Todo o pré parto foi feito pela enfermeira, eu não tive contato com o meu médico até entrar na sala de parto. Pelo que vi, ele ficou aborrecido porque no final eu escolhi a cesariana e o tirei do seu confortável lar tarde da noite, para fazer uma coisa que ele já havia agendado para duas semanas atrás, às oito horas da manhã.

Ele não se dirigiu a mim, não autorizou que meu marido me acompanhasse e por fim, fiquei separada do meu recém nascido por quarenta minutos sem motivo algum. Foi o pior parto da vida! Eu sofri uma depressão pós-parto, onde eu somente chorava e não me sentia feliz.

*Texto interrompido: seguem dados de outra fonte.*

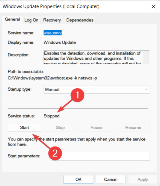
Task: Click inside the Description text box
Action: [x=94, y=57]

 A discussão é importante porque, ainda hoje, muitas mulheres continuam sendo vítimas de violência justamente no momento em que estão mais vulneráveis. 

O direito de ter um acompanhante está assegurado pela Lei 11.108, que existe desde 2005. Mesmo assim, ainda há vários hospitais que continuam não permitindo a entrada e afirmam não ter condição de receber esse acompanhante. “Esse tipo de instituição nem deveria estar aberta, porque não atende os requisitos da lei. A mulher tem direito à livre escolha de quem vai acompanhá-la. Pode ser homem ou mulher. Barrar o acompanhante já é uma forma de violência, porque é um direito sendo negado”, explica Raquel.

Fique atenta até mesmo aos pequenos sinais.